**GOAL**
Change "computer-use agent" to "desktop agent" wherever it occurs in the listing below, leaving all other text unchanged.

Items from a data source
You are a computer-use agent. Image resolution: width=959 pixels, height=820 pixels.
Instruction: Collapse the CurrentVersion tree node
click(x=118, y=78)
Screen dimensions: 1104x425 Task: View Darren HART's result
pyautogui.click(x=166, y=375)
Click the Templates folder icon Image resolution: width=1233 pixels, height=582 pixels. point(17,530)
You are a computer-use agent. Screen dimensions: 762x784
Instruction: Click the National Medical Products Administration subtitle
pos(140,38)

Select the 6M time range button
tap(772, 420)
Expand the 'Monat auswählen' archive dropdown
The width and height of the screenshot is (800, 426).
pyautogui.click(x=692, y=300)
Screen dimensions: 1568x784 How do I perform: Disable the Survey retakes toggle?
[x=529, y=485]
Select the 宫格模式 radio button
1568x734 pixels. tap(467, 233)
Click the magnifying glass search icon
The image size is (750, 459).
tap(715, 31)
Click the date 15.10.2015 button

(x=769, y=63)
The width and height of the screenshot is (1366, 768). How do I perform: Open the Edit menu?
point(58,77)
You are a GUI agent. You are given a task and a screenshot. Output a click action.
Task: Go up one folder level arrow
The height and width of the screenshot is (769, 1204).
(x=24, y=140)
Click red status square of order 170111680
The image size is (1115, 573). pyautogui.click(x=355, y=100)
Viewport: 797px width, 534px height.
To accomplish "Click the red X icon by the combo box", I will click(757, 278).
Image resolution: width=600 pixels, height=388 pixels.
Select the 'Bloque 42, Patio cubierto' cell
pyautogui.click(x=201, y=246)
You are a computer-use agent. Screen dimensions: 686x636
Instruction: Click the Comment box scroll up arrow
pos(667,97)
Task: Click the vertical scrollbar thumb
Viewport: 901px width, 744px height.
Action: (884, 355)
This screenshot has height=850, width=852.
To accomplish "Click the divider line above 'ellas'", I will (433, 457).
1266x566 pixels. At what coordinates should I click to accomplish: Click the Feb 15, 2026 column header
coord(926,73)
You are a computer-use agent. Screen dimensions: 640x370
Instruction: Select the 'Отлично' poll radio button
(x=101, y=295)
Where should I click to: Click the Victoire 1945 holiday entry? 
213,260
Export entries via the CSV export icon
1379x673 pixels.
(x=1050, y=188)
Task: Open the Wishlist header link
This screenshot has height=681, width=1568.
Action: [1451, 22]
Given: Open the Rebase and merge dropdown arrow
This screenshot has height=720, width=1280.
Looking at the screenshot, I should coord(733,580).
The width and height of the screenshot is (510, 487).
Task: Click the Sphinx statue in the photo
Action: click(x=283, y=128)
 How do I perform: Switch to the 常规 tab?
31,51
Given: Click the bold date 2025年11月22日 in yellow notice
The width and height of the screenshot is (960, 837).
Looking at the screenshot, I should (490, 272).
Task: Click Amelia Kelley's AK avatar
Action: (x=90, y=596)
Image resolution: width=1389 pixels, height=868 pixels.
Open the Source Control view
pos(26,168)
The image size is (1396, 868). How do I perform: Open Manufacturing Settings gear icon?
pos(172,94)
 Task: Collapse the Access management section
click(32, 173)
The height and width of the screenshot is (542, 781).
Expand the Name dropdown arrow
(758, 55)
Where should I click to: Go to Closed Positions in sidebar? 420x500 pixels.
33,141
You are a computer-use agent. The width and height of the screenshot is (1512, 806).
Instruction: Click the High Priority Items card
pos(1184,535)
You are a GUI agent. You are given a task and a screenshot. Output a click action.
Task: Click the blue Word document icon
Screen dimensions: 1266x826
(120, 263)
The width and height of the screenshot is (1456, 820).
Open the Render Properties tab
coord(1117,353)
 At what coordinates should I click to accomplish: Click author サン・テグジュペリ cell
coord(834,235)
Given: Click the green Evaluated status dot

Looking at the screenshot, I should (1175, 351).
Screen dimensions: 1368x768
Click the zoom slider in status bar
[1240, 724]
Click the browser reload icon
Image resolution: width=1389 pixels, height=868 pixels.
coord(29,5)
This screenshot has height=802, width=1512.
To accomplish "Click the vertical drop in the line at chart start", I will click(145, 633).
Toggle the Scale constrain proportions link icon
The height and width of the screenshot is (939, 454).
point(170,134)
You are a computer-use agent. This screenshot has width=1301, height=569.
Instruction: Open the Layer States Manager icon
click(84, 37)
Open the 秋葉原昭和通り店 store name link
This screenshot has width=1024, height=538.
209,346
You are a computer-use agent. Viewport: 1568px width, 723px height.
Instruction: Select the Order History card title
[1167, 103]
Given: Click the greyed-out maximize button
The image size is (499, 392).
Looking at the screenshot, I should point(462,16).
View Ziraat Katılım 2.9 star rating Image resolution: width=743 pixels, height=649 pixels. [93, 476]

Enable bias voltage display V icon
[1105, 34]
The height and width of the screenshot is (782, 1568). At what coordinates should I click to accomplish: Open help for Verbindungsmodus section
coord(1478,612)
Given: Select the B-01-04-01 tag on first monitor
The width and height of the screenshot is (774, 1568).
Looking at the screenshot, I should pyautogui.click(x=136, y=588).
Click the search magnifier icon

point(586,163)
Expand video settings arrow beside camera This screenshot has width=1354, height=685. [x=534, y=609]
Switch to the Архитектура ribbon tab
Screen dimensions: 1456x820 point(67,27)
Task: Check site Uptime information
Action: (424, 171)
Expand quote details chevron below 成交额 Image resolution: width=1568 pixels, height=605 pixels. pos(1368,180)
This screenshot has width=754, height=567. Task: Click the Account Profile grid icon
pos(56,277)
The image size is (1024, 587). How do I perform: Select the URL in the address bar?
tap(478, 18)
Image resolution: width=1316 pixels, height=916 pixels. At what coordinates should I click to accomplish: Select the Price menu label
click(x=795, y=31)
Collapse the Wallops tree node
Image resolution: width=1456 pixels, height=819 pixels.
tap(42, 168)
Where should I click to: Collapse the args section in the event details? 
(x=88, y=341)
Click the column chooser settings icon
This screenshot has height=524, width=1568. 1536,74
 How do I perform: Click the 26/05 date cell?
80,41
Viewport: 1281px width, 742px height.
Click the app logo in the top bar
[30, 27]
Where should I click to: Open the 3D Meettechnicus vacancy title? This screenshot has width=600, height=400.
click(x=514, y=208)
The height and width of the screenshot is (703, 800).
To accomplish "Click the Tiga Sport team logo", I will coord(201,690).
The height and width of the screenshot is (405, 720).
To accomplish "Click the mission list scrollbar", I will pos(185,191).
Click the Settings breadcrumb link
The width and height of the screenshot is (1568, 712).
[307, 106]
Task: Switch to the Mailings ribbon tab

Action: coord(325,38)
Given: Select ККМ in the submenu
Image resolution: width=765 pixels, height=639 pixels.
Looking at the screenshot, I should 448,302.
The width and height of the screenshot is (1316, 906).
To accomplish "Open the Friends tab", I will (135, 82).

**PROBLEM SOLUTION**
You are a desktop agent. Image resolution: width=959 pixels, height=820 pixels.
Instruction: Collapse the CurrentVersion tree node
click(x=118, y=78)
Screen dimensions: 1104x425 Task: View Darren HART's result
pyautogui.click(x=166, y=375)
Click the Templates folder icon Image resolution: width=1233 pixels, height=582 pixels. point(17,530)
You are a desktop agent. Screen dimensions: 762x784
Instruction: Click the National Medical Products Administration subtitle
pos(140,38)

Select the 6M time range button
tap(772, 420)
Expand the 'Monat auswählen' archive dropdown
The width and height of the screenshot is (800, 426).
pyautogui.click(x=692, y=300)
Screen dimensions: 1568x784 How do I perform: Disable the Survey retakes toggle?
[x=529, y=485]
Select the 宫格模式 radio button
1568x734 pixels. tap(467, 233)
Click the magnifying glass search icon
The image size is (750, 459).
tap(715, 31)
Click the date 15.10.2015 button

(x=769, y=63)
The width and height of the screenshot is (1366, 768). How do I perform: Open the Edit menu?
point(58,77)
You are a GUI agent. You are given a task and a screenshot. Output a click action.
Task: Go up one folder level arrow
The height and width of the screenshot is (769, 1204).
(x=24, y=140)
Click red status square of order 170111680
The image size is (1115, 573). pyautogui.click(x=355, y=100)
Viewport: 797px width, 534px height.
To accomplish "Click the red X icon by the combo box", I will click(757, 278).
Image resolution: width=600 pixels, height=388 pixels.
Select the 'Bloque 42, Patio cubierto' cell
pyautogui.click(x=201, y=246)
You are a desktop agent. Screen dimensions: 686x636
Instruction: Click the Comment box scroll up arrow
pos(667,97)
Task: Click the vertical scrollbar thumb
Viewport: 901px width, 744px height.
Action: (884, 355)
This screenshot has height=850, width=852.
To accomplish "Click the divider line above 'ellas'", I will (433, 457).
1266x566 pixels. At what coordinates should I click to accomplish: Click the Feb 15, 2026 column header
coord(926,73)
You are a desktop agent. Screen dimensions: 640x370
Instruction: Select the 'Отлично' poll radio button
(x=101, y=295)
Where should I click to: Click the Victoire 1945 holiday entry? 
213,260
Export entries via the CSV export icon
1379x673 pixels.
(x=1050, y=188)
Task: Open the Wishlist header link
This screenshot has height=681, width=1568.
Action: [1451, 22]
Given: Open the Rebase and merge dropdown arrow
This screenshot has height=720, width=1280.
Looking at the screenshot, I should coord(733,580).
The width and height of the screenshot is (510, 487).
Task: Click the Sphinx statue in the photo
Action: click(x=283, y=128)
 How do I perform: Switch to the 常规 tab?
31,51
Given: Click the bold date 2025年11月22日 in yellow notice
The width and height of the screenshot is (960, 837).
Looking at the screenshot, I should (490, 272).
Task: Click Amelia Kelley's AK avatar
Action: (x=90, y=596)
Image resolution: width=1389 pixels, height=868 pixels.
Open the Source Control view
pos(26,168)
The image size is (1396, 868). How do I perform: Open Manufacturing Settings gear icon?
pos(172,94)
 Task: Collapse the Access management section
click(32, 173)
The height and width of the screenshot is (542, 781).
Expand the Name dropdown arrow
(758, 55)
Where should I click to: Go to Closed Positions in sidebar? 420x500 pixels.
33,141
You are a desktop agent. The width and height of the screenshot is (1512, 806).
Instruction: Click the High Priority Items card
pos(1184,535)
You are a GUI agent. You are given a task and a screenshot. Output a click action.
Task: Click the blue Word document icon
Screen dimensions: 1266x826
(120, 263)
The width and height of the screenshot is (1456, 820).
Open the Render Properties tab
coord(1117,353)
 At what coordinates should I click to accomplish: Click author サン・テグジュペリ cell
coord(834,235)
Given: Click the green Evaluated status dot

Looking at the screenshot, I should (1175, 351).
Screen dimensions: 1368x768
Click the zoom slider in status bar
[1240, 724]
Click the browser reload icon
Image resolution: width=1389 pixels, height=868 pixels.
coord(29,5)
This screenshot has height=802, width=1512.
To accomplish "Click the vertical drop in the line at chart start", I will click(145, 633).
Toggle the Scale constrain proportions link icon
The height and width of the screenshot is (939, 454).
point(170,134)
You are a desktop agent. This screenshot has width=1301, height=569.
Instruction: Open the Layer States Manager icon
click(84, 37)
Open the 秋葉原昭和通り店 store name link
This screenshot has width=1024, height=538.
209,346
You are a desktop agent. Viewport: 1568px width, 723px height.
Instruction: Select the Order History card title
[1167, 103]
Given: Click the greyed-out maximize button
The image size is (499, 392).
Looking at the screenshot, I should point(462,16).
View Ziraat Katılım 2.9 star rating Image resolution: width=743 pixels, height=649 pixels. [93, 476]

Enable bias voltage display V icon
[1105, 34]
The height and width of the screenshot is (782, 1568). At what coordinates should I click to accomplish: Open help for Verbindungsmodus section
coord(1478,612)
Given: Select the B-01-04-01 tag on first monitor
The width and height of the screenshot is (774, 1568).
Looking at the screenshot, I should pyautogui.click(x=136, y=588).
Click the search magnifier icon

point(586,163)
Expand video settings arrow beside camera This screenshot has width=1354, height=685. [x=534, y=609]
Switch to the Архитектура ribbon tab
Screen dimensions: 1456x820 point(67,27)
Task: Check site Uptime information
Action: (424, 171)
Expand quote details chevron below 成交额 Image resolution: width=1568 pixels, height=605 pixels. pos(1368,180)
This screenshot has width=754, height=567. Task: Click the Account Profile grid icon
pos(56,277)
The image size is (1024, 587). How do I perform: Select the URL in the address bar?
tap(478, 18)
Image resolution: width=1316 pixels, height=916 pixels. At what coordinates should I click to accomplish: Select the Price menu label
click(x=795, y=31)
Collapse the Wallops tree node
Image resolution: width=1456 pixels, height=819 pixels.
tap(42, 168)
Where should I click to: Collapse the args section in the event details? 
(x=88, y=341)
Click the column chooser settings icon
This screenshot has height=524, width=1568. 1536,74
 How do I perform: Click the 26/05 date cell?
80,41
Viewport: 1281px width, 742px height.
Click the app logo in the top bar
[30, 27]
Where should I click to: Open the 3D Meettechnicus vacancy title? This screenshot has width=600, height=400.
click(x=514, y=208)
The height and width of the screenshot is (703, 800).
To accomplish "Click the Tiga Sport team logo", I will coord(201,690).
The height and width of the screenshot is (405, 720).
To accomplish "Click the mission list scrollbar", I will pos(185,191).
Click the Settings breadcrumb link
The width and height of the screenshot is (1568, 712).
[307, 106]
Task: Switch to the Mailings ribbon tab

Action: coord(325,38)
Given: Select ККМ in the submenu
Image resolution: width=765 pixels, height=639 pixels.
Looking at the screenshot, I should 448,302.
The width and height of the screenshot is (1316, 906).
To accomplish "Open the Friends tab", I will (135, 82).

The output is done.